Figure 3 Accumulated cases of MPV from 1970 to 2020. The disease spread within 15 countries, with the Democratic Republic of the Congo being the worst hit area by the epidemic, followed by Nigeria.
MPV infection in humans is currently a growing public health concern as more than 85,000 clinical infections of MPV infection have been published in more than 100 different countries around the world, compared to only 48 cases in the 1970s (18). And the continuing monkeypox outbreak was regarded as a general populace crisis of international concern by the WHO on July 23, 2022 (56). As opposed to other outbreaks connected to travel from endemic nations or contact with animals transported in from the affected area, the infection source has not been identified as of yet (23). It was reported that patients with monkeypox in the current outbreak generally had close, prolonged physical contact with other monkeypox patients. During investigation, many reports documented that approximately 98% of these patients are gays, bisexuals, or other MSM (57–59). According to CDC data published on February 1, 2023, 84,243 cases were located in 103 distinct places that had never before recorded monkeypox, such as Spain (7,528 cases) and Germany (3,692 cases) (60) (Figure 4). A total of 1,293 human patients were documented in 7 places where monkeypox was historically reported, such as Nigeria (775 cases) and the DRC (348 cases). The total number of MPV cases reached 85,536 on February 1 in 2023, with the most of cases accumulating in Europe, the USA, and South America (41) (Table 2).
Figure 4 Current cases of MPVX from 1 Jan. to 9 Sep. 2022. More than 57,000 human cases spread globally in more than 100 locations. The United States of America was the worst-hit area, with 2,1893 cases.
Table 2 The current cases of MPV until 1 Feb. 2023 (41).
5 Clinical manifestations
From infection to the beginning of clinical manifestations, the incubation period of MPV was estimated to be 12 days and may extend to 21 days in some cases (40). The first signs or symptoms of patients include rash, fever, cough, headache, nausea and/or vomiting, confusion, wheezing, chills, sweats, runny nose, red eyes, stiff neck, lymphadenopathy, shortness of breath, sore throat, joint pain, back pain, chest pain, abdominal pain, myalgia, and conjunctivitis (38) (Table 3). It was reported that patients initially presented with signs or symptoms, such as rash (97%), fever (85%), adenopathy (71%), and chills (71%), which constituted the initial syndrome of MPV infection. The fever lasted for an average of 8 days (range: 2-13 days), and the rash continued for an average of 12 days (range: 7-24 days). The median time interval between the start of the fever and the appearance of the rash was 2 days (range: 0-12 days). Other signs and symptoms were evident between 0 and 14 days after the onset of fever or rash (62) (Figure 5).

▶ [What is required] Please copy the monkeypox passage word for word, from "Figure 4 Current" to "Feb. 2023 (41).".

▶ [Information given]
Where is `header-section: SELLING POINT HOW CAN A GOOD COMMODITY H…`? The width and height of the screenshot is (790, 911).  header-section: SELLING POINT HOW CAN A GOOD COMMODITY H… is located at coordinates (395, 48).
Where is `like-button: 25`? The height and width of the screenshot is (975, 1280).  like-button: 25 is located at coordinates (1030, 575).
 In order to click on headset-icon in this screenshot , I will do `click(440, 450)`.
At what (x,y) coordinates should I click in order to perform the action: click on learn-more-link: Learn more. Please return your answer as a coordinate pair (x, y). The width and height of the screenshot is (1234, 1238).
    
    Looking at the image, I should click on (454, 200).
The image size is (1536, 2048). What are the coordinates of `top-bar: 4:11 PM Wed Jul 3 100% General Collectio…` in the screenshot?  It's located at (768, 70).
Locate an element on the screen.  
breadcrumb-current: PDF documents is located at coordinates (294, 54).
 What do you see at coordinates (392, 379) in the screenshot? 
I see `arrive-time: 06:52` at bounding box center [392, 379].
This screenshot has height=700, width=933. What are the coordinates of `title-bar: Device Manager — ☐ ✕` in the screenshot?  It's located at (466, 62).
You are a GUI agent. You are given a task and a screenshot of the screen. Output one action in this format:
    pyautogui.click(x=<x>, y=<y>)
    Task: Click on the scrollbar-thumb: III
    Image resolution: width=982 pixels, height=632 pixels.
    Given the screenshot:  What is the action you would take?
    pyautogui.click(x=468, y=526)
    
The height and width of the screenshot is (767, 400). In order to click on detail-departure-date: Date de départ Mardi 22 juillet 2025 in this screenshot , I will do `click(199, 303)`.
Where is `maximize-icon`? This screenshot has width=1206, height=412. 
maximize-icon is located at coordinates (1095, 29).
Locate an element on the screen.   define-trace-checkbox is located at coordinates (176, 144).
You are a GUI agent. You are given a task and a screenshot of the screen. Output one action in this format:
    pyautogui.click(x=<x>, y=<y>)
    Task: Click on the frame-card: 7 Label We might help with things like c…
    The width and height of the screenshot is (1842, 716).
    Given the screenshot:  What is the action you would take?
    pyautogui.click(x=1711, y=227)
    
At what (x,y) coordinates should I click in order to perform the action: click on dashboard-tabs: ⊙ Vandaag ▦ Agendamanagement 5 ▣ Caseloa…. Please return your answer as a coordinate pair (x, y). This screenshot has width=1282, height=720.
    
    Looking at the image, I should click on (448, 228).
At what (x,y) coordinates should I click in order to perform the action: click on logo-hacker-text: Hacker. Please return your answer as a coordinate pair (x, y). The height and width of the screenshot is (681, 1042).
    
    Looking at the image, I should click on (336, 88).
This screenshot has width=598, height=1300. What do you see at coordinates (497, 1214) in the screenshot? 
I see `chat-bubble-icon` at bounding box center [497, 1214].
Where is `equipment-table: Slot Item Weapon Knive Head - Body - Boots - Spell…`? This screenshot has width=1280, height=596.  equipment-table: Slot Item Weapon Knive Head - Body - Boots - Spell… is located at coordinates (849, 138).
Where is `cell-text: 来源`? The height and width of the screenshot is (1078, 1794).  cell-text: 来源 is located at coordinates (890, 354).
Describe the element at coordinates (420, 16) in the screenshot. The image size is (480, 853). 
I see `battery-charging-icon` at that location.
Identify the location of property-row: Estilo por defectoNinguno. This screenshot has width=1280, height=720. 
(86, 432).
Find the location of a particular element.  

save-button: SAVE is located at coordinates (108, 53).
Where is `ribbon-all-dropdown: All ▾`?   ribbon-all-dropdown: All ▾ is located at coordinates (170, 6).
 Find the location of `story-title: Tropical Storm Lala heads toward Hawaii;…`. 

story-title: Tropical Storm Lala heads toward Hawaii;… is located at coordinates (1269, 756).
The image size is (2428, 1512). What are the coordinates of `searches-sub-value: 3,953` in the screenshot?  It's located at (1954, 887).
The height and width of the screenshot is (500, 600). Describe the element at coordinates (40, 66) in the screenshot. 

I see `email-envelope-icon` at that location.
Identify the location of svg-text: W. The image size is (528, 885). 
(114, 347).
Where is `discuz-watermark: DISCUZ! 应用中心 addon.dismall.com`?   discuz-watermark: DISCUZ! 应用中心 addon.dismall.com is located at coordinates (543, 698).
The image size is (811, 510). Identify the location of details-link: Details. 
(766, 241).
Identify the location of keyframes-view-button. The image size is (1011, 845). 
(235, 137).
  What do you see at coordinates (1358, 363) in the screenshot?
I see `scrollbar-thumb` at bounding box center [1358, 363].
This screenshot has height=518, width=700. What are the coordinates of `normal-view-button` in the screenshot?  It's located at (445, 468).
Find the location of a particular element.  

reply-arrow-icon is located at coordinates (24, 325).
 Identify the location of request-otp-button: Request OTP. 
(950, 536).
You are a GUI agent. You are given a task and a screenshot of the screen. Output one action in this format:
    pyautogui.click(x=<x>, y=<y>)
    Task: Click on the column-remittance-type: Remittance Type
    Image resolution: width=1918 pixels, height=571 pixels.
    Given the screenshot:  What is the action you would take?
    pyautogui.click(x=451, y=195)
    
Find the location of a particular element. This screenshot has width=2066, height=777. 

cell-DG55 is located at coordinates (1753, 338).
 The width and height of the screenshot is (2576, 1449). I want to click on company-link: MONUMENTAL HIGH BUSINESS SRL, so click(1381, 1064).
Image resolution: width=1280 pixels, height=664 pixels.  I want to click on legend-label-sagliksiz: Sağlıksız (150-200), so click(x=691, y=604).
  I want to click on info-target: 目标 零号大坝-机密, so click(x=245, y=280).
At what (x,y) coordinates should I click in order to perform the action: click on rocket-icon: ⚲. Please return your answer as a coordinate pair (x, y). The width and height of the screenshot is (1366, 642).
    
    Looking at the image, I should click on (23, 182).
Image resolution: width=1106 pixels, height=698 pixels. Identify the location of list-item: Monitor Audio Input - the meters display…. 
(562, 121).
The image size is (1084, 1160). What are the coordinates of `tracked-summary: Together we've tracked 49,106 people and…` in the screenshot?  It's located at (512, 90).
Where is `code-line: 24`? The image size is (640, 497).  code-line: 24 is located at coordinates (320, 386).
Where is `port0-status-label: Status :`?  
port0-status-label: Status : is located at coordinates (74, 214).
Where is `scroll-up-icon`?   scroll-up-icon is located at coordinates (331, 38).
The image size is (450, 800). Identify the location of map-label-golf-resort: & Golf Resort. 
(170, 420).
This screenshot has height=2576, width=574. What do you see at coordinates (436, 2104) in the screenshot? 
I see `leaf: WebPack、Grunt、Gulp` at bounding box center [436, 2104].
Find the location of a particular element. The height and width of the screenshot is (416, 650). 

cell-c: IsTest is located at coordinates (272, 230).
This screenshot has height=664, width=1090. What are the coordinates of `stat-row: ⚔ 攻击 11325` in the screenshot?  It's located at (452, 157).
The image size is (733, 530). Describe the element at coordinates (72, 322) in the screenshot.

▶ [Your response]
Figure 4 Current cases of MPVX from 1 Jan. to 9 Sep. 2022. More than 57,000 human cases spread globally in more than 100 locations. The United States of America was the worst-hit area, with 2,1893 cases.
Table 2 The current cases of MPV until 1 Feb. 2023 (41).